• Your objective:
Search the listing below for "Task". Copy each matching line.
■ ■ ■ ■ ■ ■ ■
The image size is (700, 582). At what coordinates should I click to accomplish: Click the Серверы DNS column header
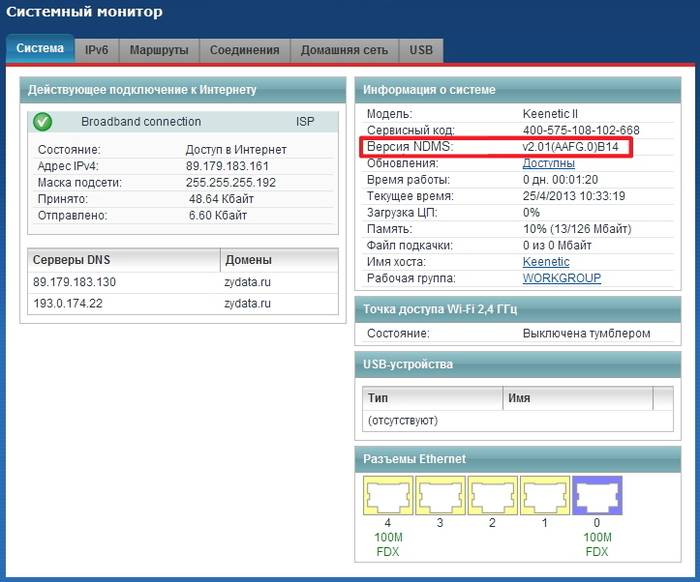click(x=122, y=260)
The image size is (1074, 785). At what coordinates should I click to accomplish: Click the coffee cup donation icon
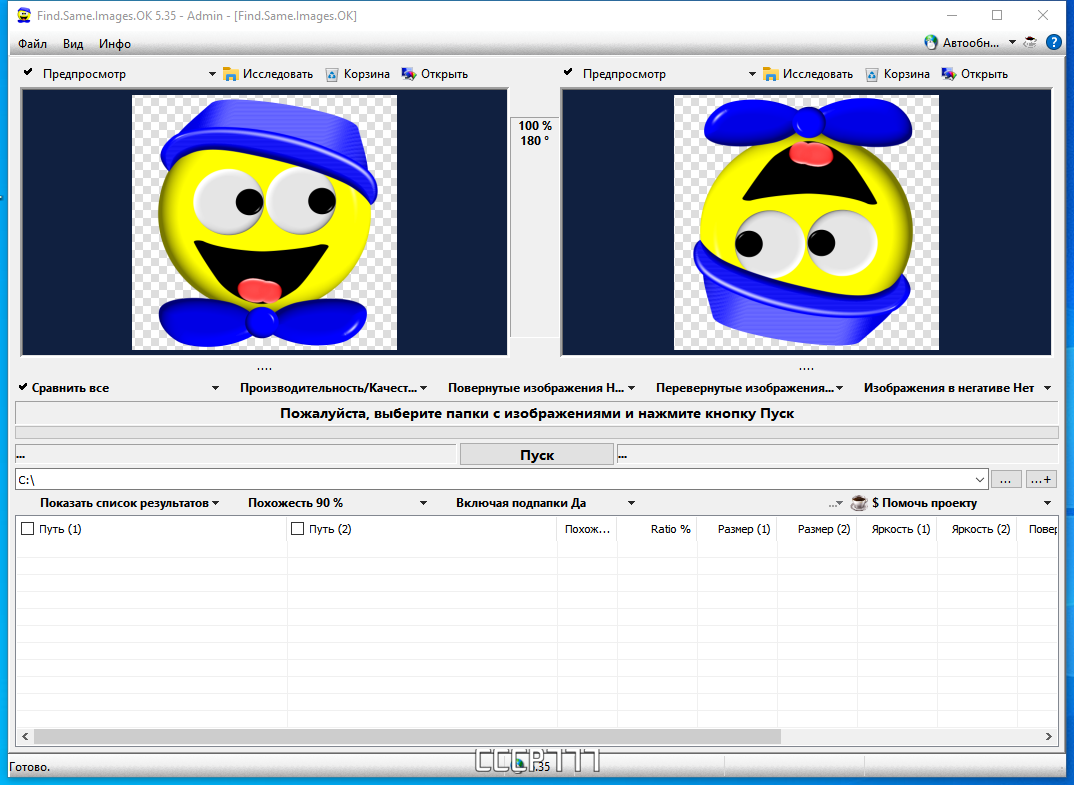point(858,502)
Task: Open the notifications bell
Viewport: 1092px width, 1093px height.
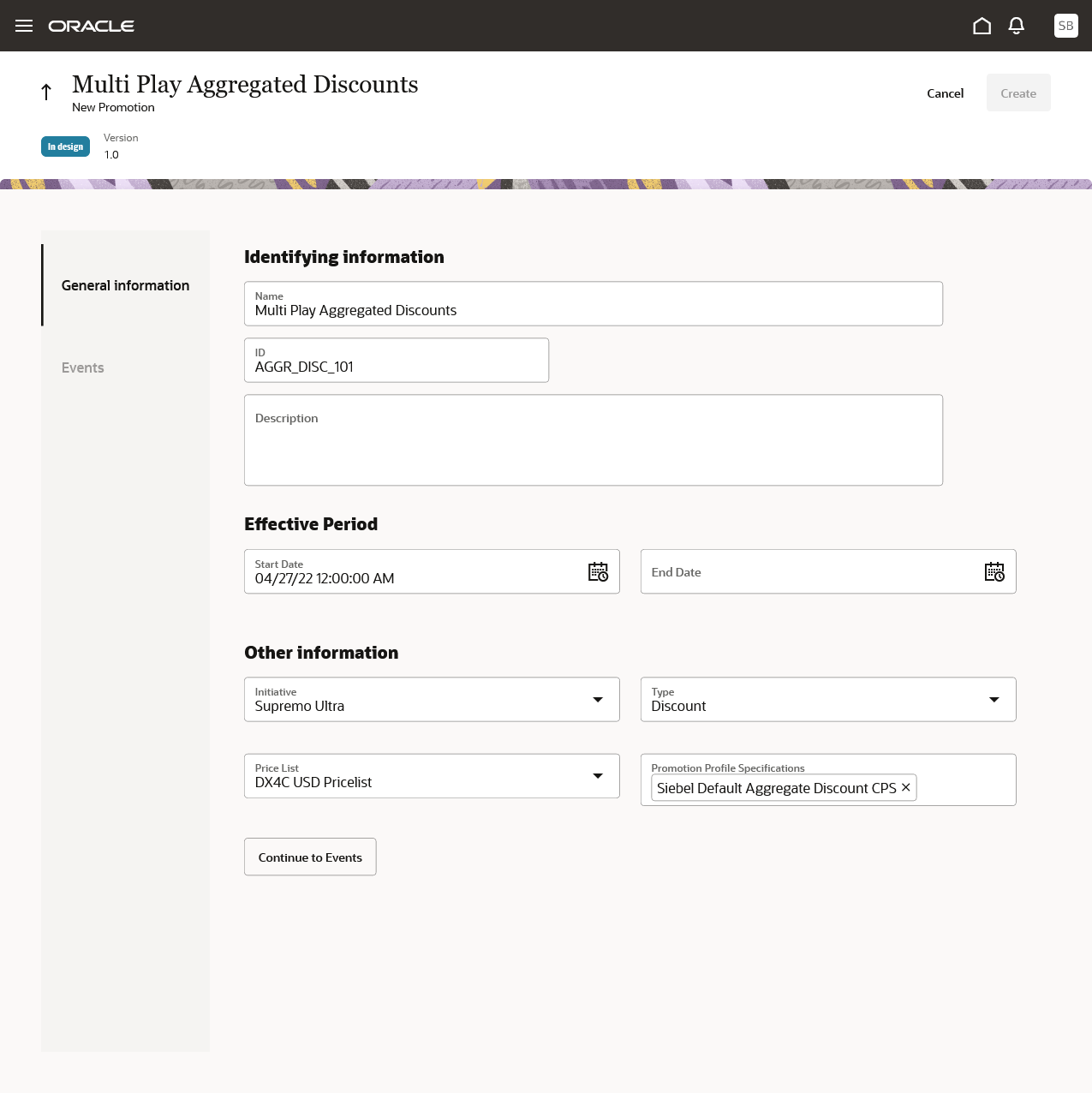Action: coord(1016,26)
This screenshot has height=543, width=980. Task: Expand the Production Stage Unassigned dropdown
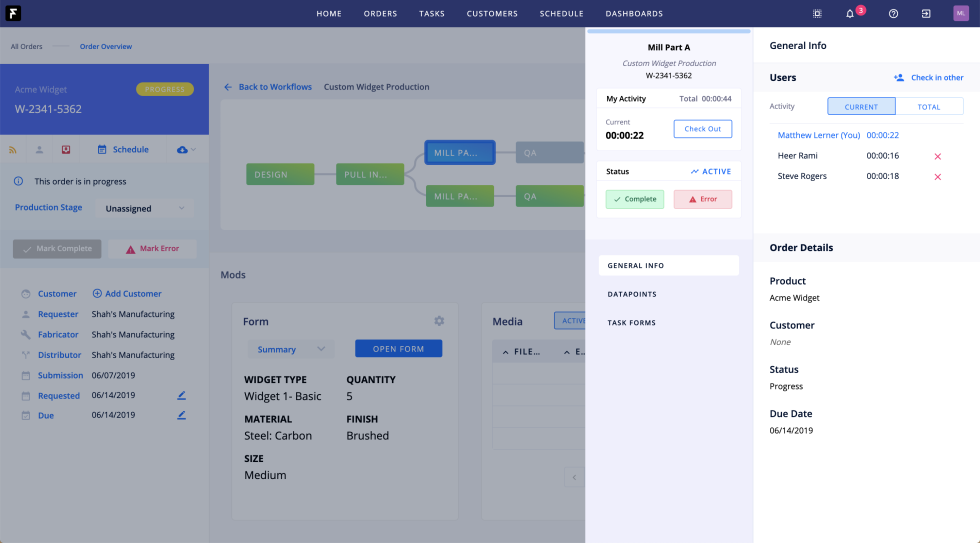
■ ■ ■ ■ ■ ■ ■
• Answer to the problem:
Task: Open the notifications bell
This screenshot has height=543, width=980. Task: Expand the Production Stage Unassigned dropdown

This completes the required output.